Fraudulent withdrawals and disinvestments - accessing investments by fraudulent means (including murder for money and deceased estate fraud)

356

274

R287.6m

R244.6m

R40.5m

R44.3m

Other fraud - attempts to obtain investment policy benefits and bribery and corruption 467 671 R31.7m R11.0m R41.5m R27.4m
Total 13 074 16 520

R1478.0m
(R1.5bn)

R1391.8m
(R1.4bn)

R175.9m R131.6m

 

New and concerning trends

Van Niekerk says that while all types of fraud and dishonesty are of concern, the industry is particularly focused on stamping out murder for insurance payouts and deceased estate fraud. The ASISA Forensic Standing Committee, therefore, requested that ASISA members report on these cases separately to facilitate the sharing of critical information, monitor trends, and identify ways to address these cases.

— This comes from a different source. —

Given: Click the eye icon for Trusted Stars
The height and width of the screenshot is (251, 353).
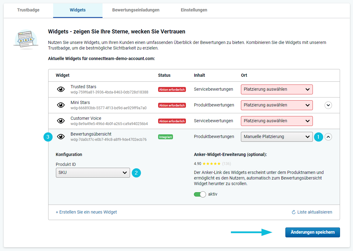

  • Murder for insurance payouts

Van Niekerk reports that out of the 5 505 fraudulent and dishonest life insurance claims recorded in 2024, 38 were murder for money cases.

Murder for Money: 2024

  Number of Incidents Prevented Amount Actual Loss
Life policies 2 R4.9 million 0
Funeral policies 36 R1.7 million R0.38 million
Total

38
(14 in 2023)

R6.6 million R0.38 million

 

Van Niekerk reports that ASISA established two working groups to focus on solutions that ensure that funeral policies remain an accessible risk product while at the same time reducing the risk of criminals buying these policies to murder someone for financial benefit.

“While we can confidently say that criminals are highly unlikely to get away with this type of crime, the ultimate goal is to prevent someone from losing their life in the first place. Life companies pick up on this type of crime very quickly through their data-sharing initiatives, but the process of gathering evidence and building a case that will stand up in court is often slow.”

  • Deceased estate fraud

Van Niekerk says in recent years, criminal syndicates identified deceased estates as a lucrative way of accessing large amounts of money, preying on people’s grief and the slow and arduous processes involved in winding up the financial affairs of a deceased family member. Deceased estate fraud is committed by impersonating legitimate parties and fabricating letters of executorship and other documents, as well as opening fraudulent bank accounts in the names of the deceased’s estate by impersonators and false executors.

Although the numbers are still relatively low, the number of incidents detected has tripled from 54 in 2023 to 161 in 2024. Even more concerning is the significant Rand value of the fraud prevented. “If we had not detected the 161 cases last year, our industry and beneficiaries would have lost R220 million to criminal syndicates,” says Van Niekerk.  

Deceased Estate Fraud: 2024

  Number of Incidents Prevented Amount Actual Loss
Deceased estate fraud: life insurance

67
(20 in 2023)

R23.9 million R11.3 million
Deceased estate fraud: investments

94
(34 in 2023)

R196.1 million R7.6 million
Total

161
(54 in 2023)

R220 million R18.9 million

 

Van Niekerk states that, to curb this crime, the ASISA Forensic Standing Committee established an Estate Late Fraud working group in 2024. In addition, several ASISA members have signed a Memorandum of Understanding to ensure the legal sharing of data and trends, aiming to help prevent deceased estate fraud.

“We are also working closely with the Hawks, the Department of Justice, Crime Intelligence, the National Prosecuting Authority and other law enforcement partners to help with the investigation of cases,” adds Van Niekerk.

He concludes that effective fraud prevention also relies heavily on consumer vigilance. “All financial services providers have fraud hotlines, and we call on consumers to report suspected fraud or suspicious behaviour immediately.”